Autora: Verónica Amaro Bermejo
Shepherd’s Pie is primarily made from minced lamb and potatoes. Many families will make this dish using beef, but then it should actually be referred to as Cottage Pie, as shepherds only herd sheep (duh).
Most Brits would agree that Shepherd’s Pie is best eaten at home with your family and, in fact, the dish is not often served in restaurants.
Beef Wellington is a fillet of steak coated in patê and then rolled in pastry. Although the dish shares its name with the famous Duke of Wellington, it actually shares no link with the British nobility. In reality, it is thought that Beef Wellington was based around the French dish filet de bœuf en croûte (fillet of beef in pastry).
Beef Wellington is served in posh pubs and restaurants up and down the country.
3. Fish and Chips
Perhaps nothing is more synonymous with British food than fish and chips. But, unfortunately, this dish can often be a bit disappointing if you don’t get it in the right place. A top tip is to look for chip shops that cook their fish fresh to order.
4. Chicken Tikka Masala
Although it may have South Asian roots, there’s a lot of evidence to suggest that Chicken Tikka Masala was first created in Britain by a Bangladeshi chef in Glasgow. Nowadays, it’s considered one of the country’s most popular dishes and is served in curry houses all over Britain.
Steak and Kidney Pie
Or any kind of pie for that matter. Whether they’re covered in pastry or covered in potato, pies feature heavily in British cuisine and are the perfect antidote to the harsh British winter.

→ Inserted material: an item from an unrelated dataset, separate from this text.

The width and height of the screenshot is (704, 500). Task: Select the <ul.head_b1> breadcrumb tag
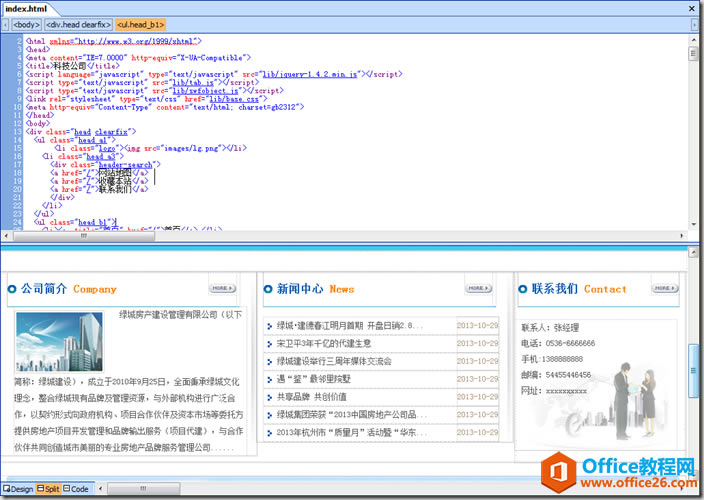(x=140, y=24)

A pastry stuffed full of meat and vegetables, Cornish pasties first became popular among tin miners as they were easily transportable and eaten without a plate or cutlery. Nowadays, the humble pasty plays an important part in British food culture. It’s even thought that there were the inspiration for the South American empanada.
A Full Breakfast
Also known as a ‘fry-up,’ a full breakfast is made up of eggs, bacon, sausages, beans, toast, tomatoes, and sometimes black pudding. This hearty breakfast is popular all over England, Ireland, Scotland and Wales and is often consumed on the weekend.
The humble roast dinner began as a meal that was eaten after the Sunday church service, as the meat and vegetables could be left in the oven to cook while the family was out at worship. Today, a Sunday Roast is still an important part of British life with around one-fifth of British people sitting down to a roast every week.